• [REQUIRED ACTIONS]
a. In the Algoa Bay boat trip log, how many bottlenose dolphins were seen at St Croix Island on 5th September 2016?
b. Write the next part of the Algoa Bay boat trip log, picking up after its final entry.

• [TEXT EXCERPT]
━━━━━━━━━━
15th September 2016- We had such a great morning out at sea today! With only a few guests on board (Graham, Jenny and Angus), we headed for St Croix Island, forever scanning the sea for marine life. As we approached Jahleel we saw a blow but then nothing more. We had given up and started towards St Croix when we saw more blows. We headed over and soon found a humpback whale! This one seemed quite shy so we didn't stay with it very long but then suddenly a trio of testosterone fuelled males were charging along closeby! After we had spent some time with them we decided to make our move back towards the island, and quickly found a shadow behind us. Two humpback whales were sticking very close to us and followed us nearly all the way to St Croix- just amazing! Then at the island we headed to Lovers Lane to look for dolphins and there they were there waiting for us :) A pod of 200 bottlenose dolphins, swimming leisurely around, they stuck with us for a while but then departed North towards the shore. We had just seen three boats at the island which were releasing a huge group of African penguins that had been rehabilitated by SANCCOB after the oil spill. Fantastic to see them splashing around in the water preening themselves. Then on the island was also a young Cape fur seal. The penguins around him were very curious, one juvenile even got quite close before backing away suddenly! It just doesn't get better
5th September 2016- This morning we had a special visitor from the Mission Blue team, Jonathan Knowles, out on the boat with us eager to see our Algoa Bay Hope Spot! Tony Ribbink from Sustainable Seas Trust & SEA Pledge also joined us. As well as two lovely ladies from the US; Cynthia and Margaret! We had a beautiful morning on the water (before the nasty wind hit) and we saw 150 bottlenose dolphins at St Croix Island (living up to our reputation; Algoa Bay - Bottlenose Dolphin Capital of the World) and of course all 22,000 African penguins (the largest breeding colony of these endangered birds in the world!!)
27th August 2016- Another stunning day at sea. 200 bottlenose dolphins at St Croix Island, leaping and playing around the boat. The water was clear enough to see them before they surfaced, and our guests were thrilled. Unfortunately we spotted a couple of oiled penguins, so we alerted SANParks so that they can come and collect them.
━━━━━━━━━━
• [SOURCE DATA]
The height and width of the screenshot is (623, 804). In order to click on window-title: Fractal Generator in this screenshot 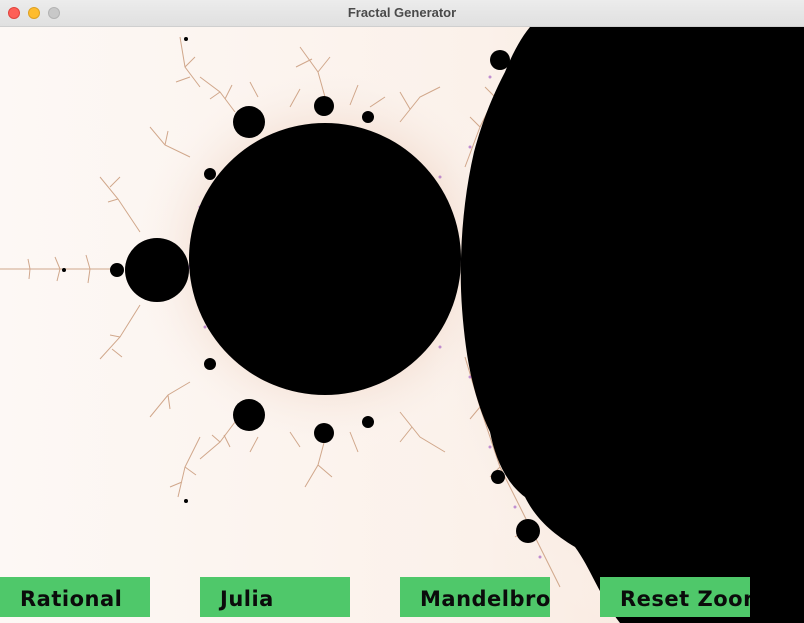, I will do `click(402, 12)`.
━━━━━━━━━━
• [ANSWERS GIVEN]
a. 150

b.
25th August 2016- A beautiful morning out at sea. The oil spill was neutralized so our beautiful bay was beautiful once more and the animals seemed joyous. We found a big pod of 400 bottlenose dolphins just as we reached St Croix Island. They were heading West so we went with them, and they then headed round towards Brenton Island. Some were swimming at speed, some just taking their time, some of them were even mating as they travelled. Then this dolphin starting breaching out! We didn't see any oiled penguins on the island this time, but SANParks were still there checking, just in case. We ended up assisting them as they tried to catch an injured penguin that was in the water. We hopped on to their boat and used a net to successfully scoop up the poor bird (looks like a shark or seal attack). We then found out they had already found two oiled penguins, and all 3 were now off to SAMREC to be looked after! Quite a nice morning; good sightings, and getting to actually help out in this awful situation feels great!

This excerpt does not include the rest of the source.